Sciencemadness Discussion Board

Suitability of vacuum pump -need advice

enkephalin - 16-6-2010 at 11:46

I was wondering if people wouldnt mind having a look at this vacuum pump, and could possibly advice as to whether its as good a deal as it looks. I understand that a deal is never as good as it looks, and that you get what you pay for, but whether this might be suitable for a few years of light service doing occasional vacuum distillations of organic solvents.
I've realised that building a decent aspirator station in the UK is a very expensive project, given the unbelievable shitness of our hardware stores, and if this would suffice, it might be more economical.
Many thanks in advance,

Enkephalin

http://cgi.ebay.co.uk/NEW-INDUSTRIAL-QUALITY-VACUUM-PUMP-84L...

Contrabasso - 16-6-2010 at 12:21

The pump will work, and live as long as you look after it and keep the gas flow clean with no corrosives.

I got a decent filter pump from thelabwarehouse.com and it was cheap with good delivery, just pay over the phone and the parcel comes in the next post.

zed - 17-6-2010 at 01:20

Seems expensive to me, but I'm in the USA. Pumps of similar appearance, cost about $75.00 dollars here (50 pounds). Were it actually a German engineered and manufactured pump, which I doubt, I would be more enthusiastic.

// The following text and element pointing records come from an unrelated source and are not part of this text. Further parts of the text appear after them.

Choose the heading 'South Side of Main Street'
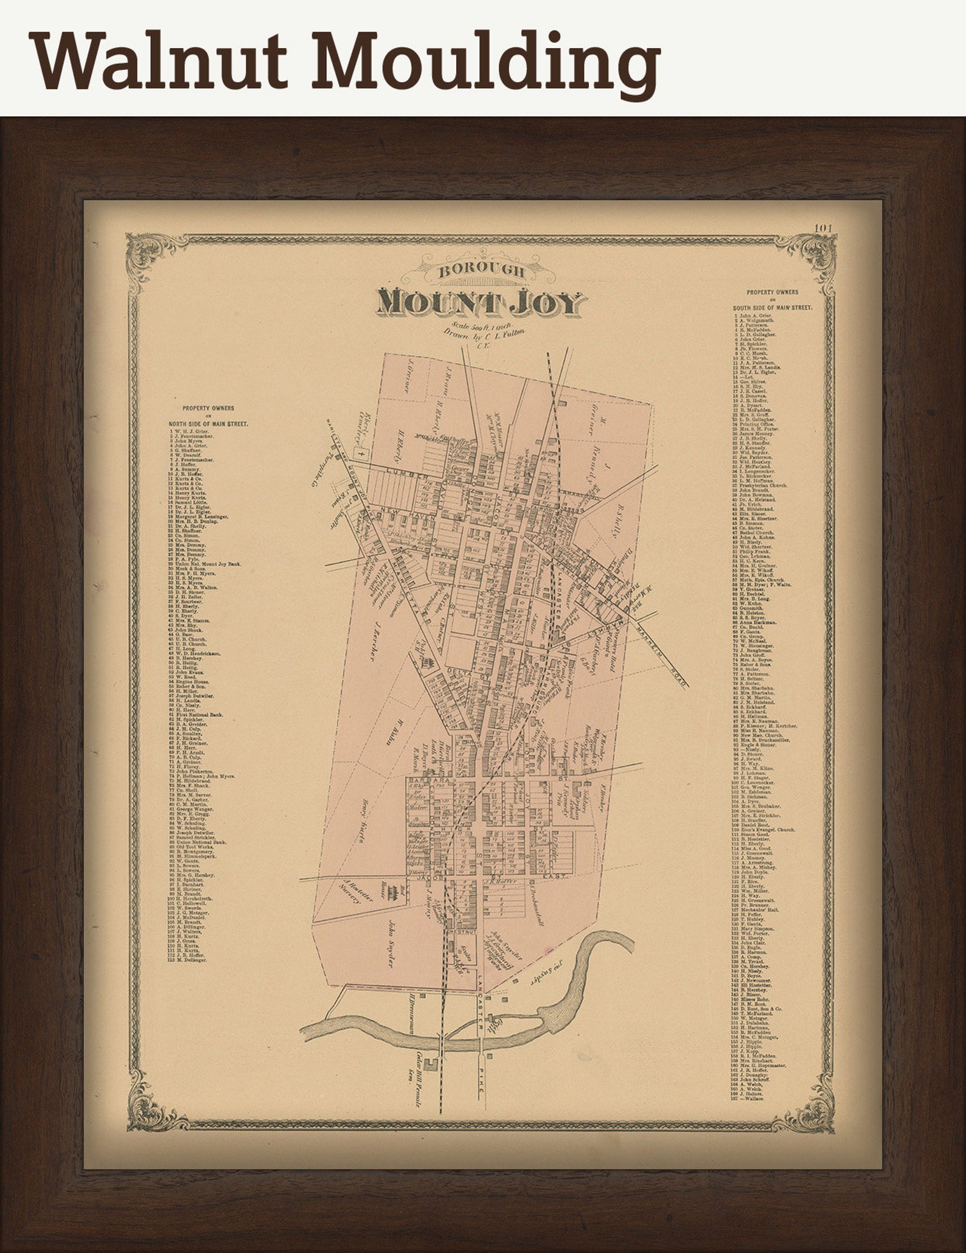[x=773, y=308]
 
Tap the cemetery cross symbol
[x=364, y=453]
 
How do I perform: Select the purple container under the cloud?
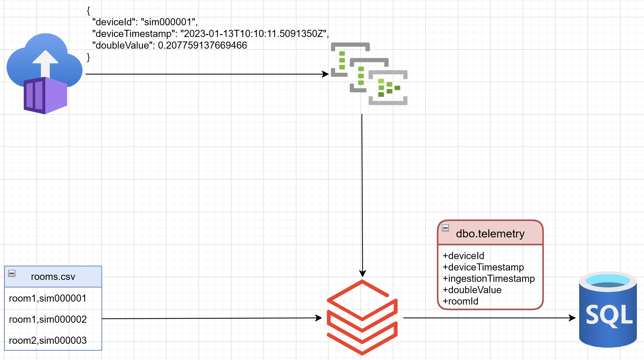coord(45,95)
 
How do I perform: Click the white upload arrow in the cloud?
coord(45,63)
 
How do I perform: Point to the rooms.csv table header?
coord(53,277)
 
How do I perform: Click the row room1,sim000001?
coord(48,298)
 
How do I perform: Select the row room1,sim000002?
coord(48,319)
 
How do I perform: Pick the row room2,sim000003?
coord(48,341)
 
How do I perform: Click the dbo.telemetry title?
coord(490,234)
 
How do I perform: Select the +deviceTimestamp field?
coord(483,267)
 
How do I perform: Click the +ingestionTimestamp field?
coord(489,279)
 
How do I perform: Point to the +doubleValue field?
coord(472,290)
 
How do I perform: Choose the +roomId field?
coord(460,301)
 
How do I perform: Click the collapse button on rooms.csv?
coord(12,273)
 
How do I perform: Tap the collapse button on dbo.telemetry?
coord(445,228)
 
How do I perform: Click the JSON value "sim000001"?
coord(168,22)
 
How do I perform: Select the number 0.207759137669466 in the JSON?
coord(202,45)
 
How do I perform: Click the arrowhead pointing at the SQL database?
coord(572,318)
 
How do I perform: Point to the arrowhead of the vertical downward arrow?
coord(363,273)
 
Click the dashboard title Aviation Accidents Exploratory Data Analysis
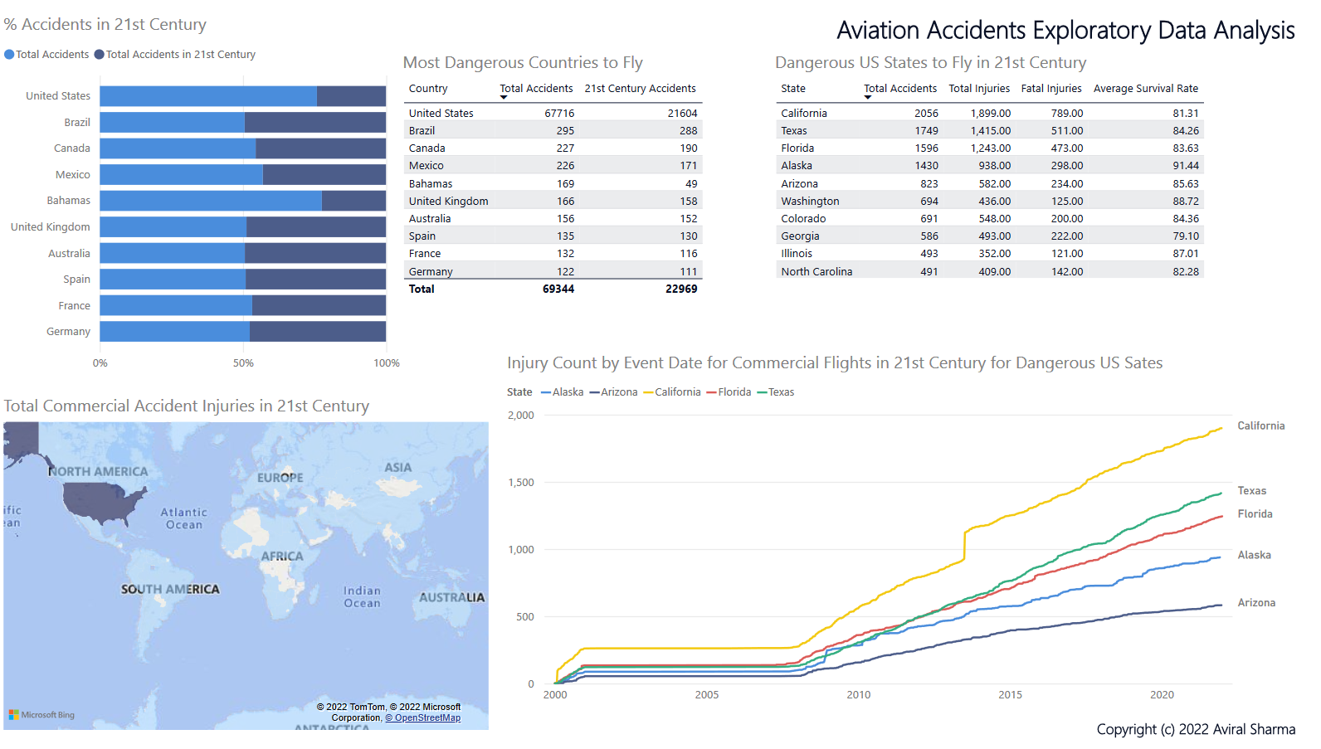[1065, 31]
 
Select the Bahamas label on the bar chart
[68, 201]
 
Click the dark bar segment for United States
[351, 96]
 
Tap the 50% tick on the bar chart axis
[243, 363]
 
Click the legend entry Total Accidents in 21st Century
[180, 55]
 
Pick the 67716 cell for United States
[559, 114]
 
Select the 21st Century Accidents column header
[640, 89]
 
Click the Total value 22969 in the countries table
[681, 289]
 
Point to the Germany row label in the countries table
[431, 272]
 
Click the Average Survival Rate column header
[1145, 89]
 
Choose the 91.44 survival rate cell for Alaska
[1185, 166]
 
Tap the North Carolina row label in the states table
[816, 272]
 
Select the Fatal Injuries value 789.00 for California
[1066, 114]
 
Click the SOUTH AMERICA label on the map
[170, 590]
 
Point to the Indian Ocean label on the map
[362, 597]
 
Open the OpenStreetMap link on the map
[427, 718]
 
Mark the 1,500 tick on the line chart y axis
[521, 483]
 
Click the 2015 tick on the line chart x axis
[1010, 695]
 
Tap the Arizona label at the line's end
[1256, 603]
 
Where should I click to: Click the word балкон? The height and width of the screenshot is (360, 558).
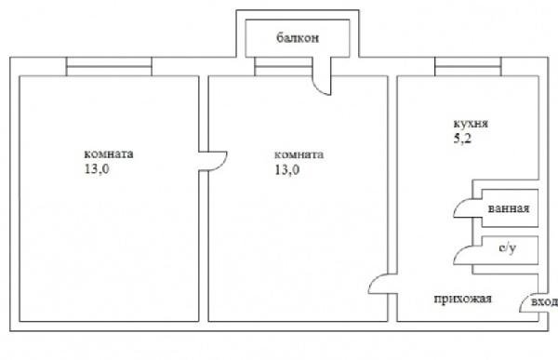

franklyn - 17-6-2010 at 09:44


Except for cosmetic details it's the very same one from Harbor Freight.
http://www.sciencemadness.org/talk/viewthread.php?tid=11236#...

These come as part of a kit for purging and charging air conditioning refrigerant.
If you are in the E.U. better to forego Ebay and just google vacuum pump.

Base price should not be more than $ 80 - 90 and can be found for less , and
maybe on Ebay at that.

You must use traps ahead of the intake to prevent contamination of the
working parts and oil, or it won't last for very long passing corrosive gas.
See here _
http://www.sciencemadness.org/talk/viewthread.php?tid=14001#...

.

hissingnoise - 17-6-2010 at 11:54

Quote:
Were it actually a German engineered and manufactured pump, which I doubt, I would be more enthusiastic.

The pump is in Berlin but it isn't made in Germany. . .

http://www.tootoo.com/d-rp15918232-vacuum_pump/

[edit] Buying a Chinese-made pump might require some thought!